Introduction
An initial assessment has the objective helping project desk
officers and planners to assess a project in relation to environmental impacts.
The initial assessment shall provide a survey of environmental impacts likely to
ensue if a project is implemented. Usually an initial assessment will be based
on easily accessible information, former research, the local population's views,
etc.
Only potential environmental impacts, direct and indirect, are
identified in the initial assessment. Estimates are not assumed to be
substantiated by special accounts or registrations, but rather come under a full
assessment. An initial assessment ought to be mastered by personnel without
specialist knowledge of that particular project type, or of environmental
consequences in general. In the course of an initial evaluation, the project
desk officer may nevertheless find it necessary to consult environmental
expertise.
The initial assessment should attempt to clarify both positive and
negative environmental impacts.
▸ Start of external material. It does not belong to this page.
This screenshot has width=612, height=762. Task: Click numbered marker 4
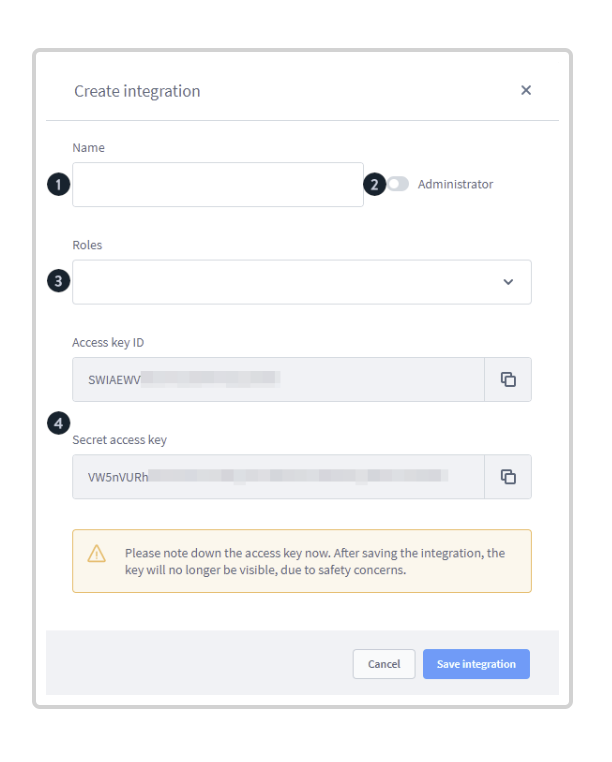(x=58, y=423)
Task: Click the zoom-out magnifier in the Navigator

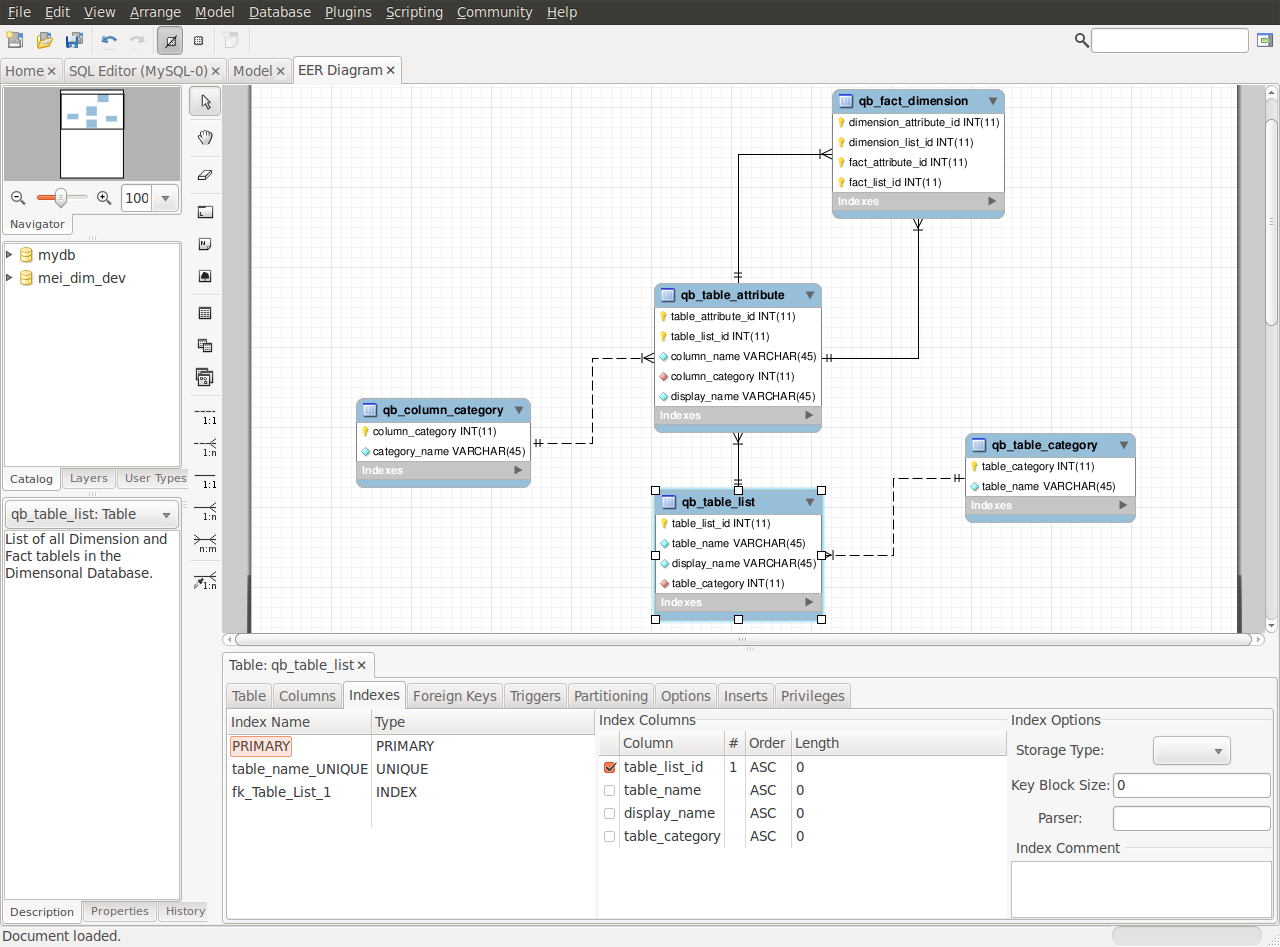Action: (18, 198)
However, since the major positive effects are
usually included in the main project account, the initial assessment will tend
to lean towards potential negative impacts.
The EIA-system affords no easy solutions to weighing positive and
negative aspects against one another in a decision-making process. This is
because there are seldom clear objective criteria or threshold values for which
environmental effects are acceptable or not.
This booklet provides a survey of required information as well as
questions that need to be answered in an initial assessment of projects and
activities within water supply, wastewater management, and irrigation.
To offer a brief overview of the subject, Part I describes what
these project categories normally comprises, and what environmental impacts in
particular can be expected. It stresses an account of the special problems often
faced by projects and activities in developing countries and tropical areas.
Part II offers a more specific account of the kind of information
that ought to be available as well as questions that should be answered in an
initial assessment of
projects.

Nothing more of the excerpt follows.